-- Dataset records start --

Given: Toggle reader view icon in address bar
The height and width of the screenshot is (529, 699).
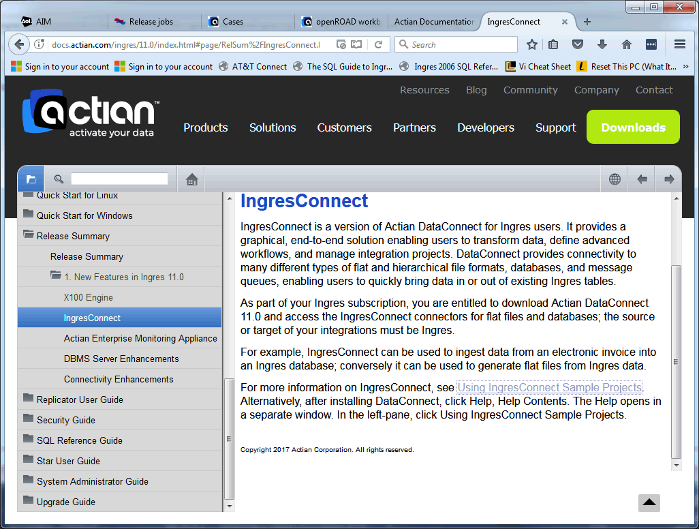Looking at the screenshot, I should 356,44.
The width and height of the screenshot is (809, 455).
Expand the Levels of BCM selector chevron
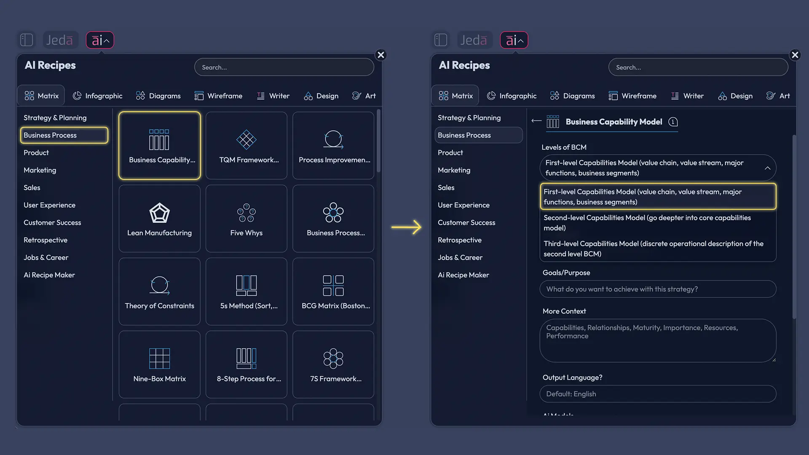(x=767, y=168)
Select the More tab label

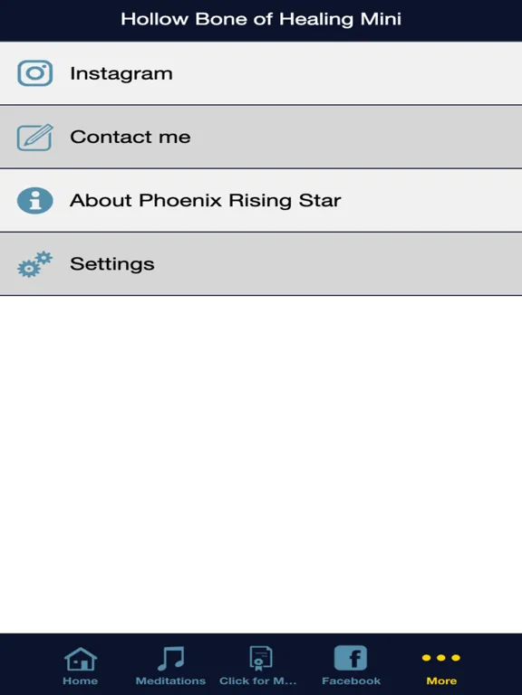pyautogui.click(x=441, y=681)
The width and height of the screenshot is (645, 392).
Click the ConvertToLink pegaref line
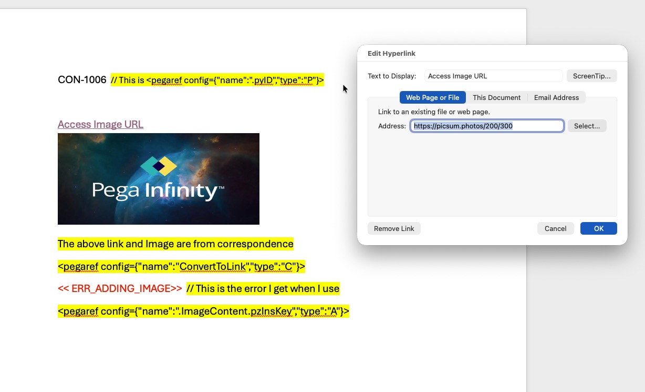pyautogui.click(x=181, y=266)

-- Dataset records end --

Switch "address bar" to "location bar" wherever it occurs in the lines, keeping everything else unchanged, and omit the pictures when you reproduce them.

Given: Toggle reader view icon in location bar
The height and width of the screenshot is (529, 699).
Looking at the screenshot, I should 356,44.
The width and height of the screenshot is (809, 455).
Expand the Levels of BCM selector chevron
(x=767, y=168)
Select the More tab label

pyautogui.click(x=441, y=681)
The width and height of the screenshot is (645, 392).
Click the ConvertToLink pegaref line
pyautogui.click(x=181, y=266)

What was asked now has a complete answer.